WHAT NEEDS TO BE DONE: When you reach the line in the data below that contains "Task: Open the first 5bf28b8 run link", please start repeating lines exactly, and stop after the line that contains "Given: Go to Firefox home page icon", repeating nothing else.

___

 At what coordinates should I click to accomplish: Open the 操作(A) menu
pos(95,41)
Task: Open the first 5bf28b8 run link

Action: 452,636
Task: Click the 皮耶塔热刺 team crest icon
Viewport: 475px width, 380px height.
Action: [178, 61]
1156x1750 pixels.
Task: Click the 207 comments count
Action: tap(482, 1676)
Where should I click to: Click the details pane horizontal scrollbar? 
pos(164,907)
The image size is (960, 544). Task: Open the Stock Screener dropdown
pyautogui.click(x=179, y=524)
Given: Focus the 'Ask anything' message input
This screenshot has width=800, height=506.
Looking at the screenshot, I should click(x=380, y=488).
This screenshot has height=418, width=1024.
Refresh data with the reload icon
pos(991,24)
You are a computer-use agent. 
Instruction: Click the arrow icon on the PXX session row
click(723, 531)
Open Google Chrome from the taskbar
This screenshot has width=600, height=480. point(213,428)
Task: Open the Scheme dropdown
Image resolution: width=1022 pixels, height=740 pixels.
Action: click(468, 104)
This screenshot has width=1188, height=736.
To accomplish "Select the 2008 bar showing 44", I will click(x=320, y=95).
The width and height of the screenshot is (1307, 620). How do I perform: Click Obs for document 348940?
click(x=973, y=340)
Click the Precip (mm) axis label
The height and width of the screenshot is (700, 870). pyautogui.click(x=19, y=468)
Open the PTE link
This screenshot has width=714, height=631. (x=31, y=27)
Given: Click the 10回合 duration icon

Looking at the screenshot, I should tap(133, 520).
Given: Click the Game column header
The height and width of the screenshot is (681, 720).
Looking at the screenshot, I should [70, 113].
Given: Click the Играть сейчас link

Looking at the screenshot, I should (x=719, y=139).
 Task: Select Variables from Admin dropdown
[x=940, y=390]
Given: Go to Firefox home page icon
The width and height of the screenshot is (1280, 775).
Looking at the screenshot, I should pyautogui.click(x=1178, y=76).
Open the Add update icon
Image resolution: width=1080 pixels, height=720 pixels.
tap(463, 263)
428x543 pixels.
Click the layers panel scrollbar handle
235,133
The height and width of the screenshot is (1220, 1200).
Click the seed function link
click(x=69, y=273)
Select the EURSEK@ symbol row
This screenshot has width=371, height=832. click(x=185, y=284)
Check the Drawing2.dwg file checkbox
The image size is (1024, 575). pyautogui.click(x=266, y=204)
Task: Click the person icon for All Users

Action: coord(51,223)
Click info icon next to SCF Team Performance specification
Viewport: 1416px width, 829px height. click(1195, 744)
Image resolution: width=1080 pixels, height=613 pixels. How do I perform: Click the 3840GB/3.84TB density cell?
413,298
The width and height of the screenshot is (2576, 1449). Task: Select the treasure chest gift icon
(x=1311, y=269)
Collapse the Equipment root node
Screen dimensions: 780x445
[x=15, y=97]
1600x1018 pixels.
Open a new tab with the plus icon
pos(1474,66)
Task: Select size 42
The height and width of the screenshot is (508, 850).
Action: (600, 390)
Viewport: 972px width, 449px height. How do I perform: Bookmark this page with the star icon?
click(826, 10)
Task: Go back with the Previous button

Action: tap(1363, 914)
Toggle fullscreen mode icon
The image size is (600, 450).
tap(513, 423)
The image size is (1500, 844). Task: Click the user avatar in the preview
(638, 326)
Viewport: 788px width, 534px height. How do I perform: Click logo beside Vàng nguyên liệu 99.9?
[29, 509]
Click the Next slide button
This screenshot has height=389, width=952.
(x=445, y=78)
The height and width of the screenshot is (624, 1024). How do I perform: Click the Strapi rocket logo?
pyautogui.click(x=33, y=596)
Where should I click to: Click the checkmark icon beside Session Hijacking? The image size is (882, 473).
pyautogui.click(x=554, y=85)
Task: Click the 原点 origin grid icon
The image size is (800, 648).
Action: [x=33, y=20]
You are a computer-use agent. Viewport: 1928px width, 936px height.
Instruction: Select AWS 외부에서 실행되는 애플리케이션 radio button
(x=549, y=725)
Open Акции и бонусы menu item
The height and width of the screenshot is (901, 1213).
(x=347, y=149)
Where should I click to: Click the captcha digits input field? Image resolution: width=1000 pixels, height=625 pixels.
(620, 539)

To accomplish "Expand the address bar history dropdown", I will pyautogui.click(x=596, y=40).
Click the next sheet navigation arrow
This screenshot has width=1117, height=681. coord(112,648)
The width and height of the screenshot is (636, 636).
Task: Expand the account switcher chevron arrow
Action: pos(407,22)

___

FINISHED EXERCISE:
Task: Open the first 5bf28b8 run link

Action: 452,636
Task: Click the 皮耶塔热刺 team crest icon
Viewport: 475px width, 380px height.
Action: [178, 61]
1156x1750 pixels.
Task: Click the 207 comments count
Action: tap(482, 1676)
Where should I click to: Click the details pane horizontal scrollbar? 
pos(164,907)
The image size is (960, 544). Task: Open the Stock Screener dropdown
pyautogui.click(x=179, y=524)
Given: Focus the 'Ask anything' message input
This screenshot has width=800, height=506.
Looking at the screenshot, I should click(x=380, y=488).
This screenshot has height=418, width=1024.
Refresh data with the reload icon
pos(991,24)
You are a computer-use agent. 
Instruction: Click the arrow icon on the PXX session row
click(723, 531)
Open Google Chrome from the taskbar
This screenshot has width=600, height=480. point(213,428)
Task: Open the Scheme dropdown
Image resolution: width=1022 pixels, height=740 pixels.
Action: click(468, 104)
This screenshot has width=1188, height=736.
To accomplish "Select the 2008 bar showing 44", I will click(x=320, y=95).
The width and height of the screenshot is (1307, 620). How do I perform: Click Obs for document 348940?
click(x=973, y=340)
Click the Precip (mm) axis label
The height and width of the screenshot is (700, 870). pyautogui.click(x=19, y=468)
Open the PTE link
This screenshot has width=714, height=631. (x=31, y=27)
Given: Click the 10回合 duration icon

Looking at the screenshot, I should tap(133, 520).
Given: Click the Game column header
The height and width of the screenshot is (681, 720).
Looking at the screenshot, I should [70, 113].
Given: Click the Играть сейчас link

Looking at the screenshot, I should (x=719, y=139).
 Task: Select Variables from Admin dropdown
[x=940, y=390]
Given: Go to Firefox home page icon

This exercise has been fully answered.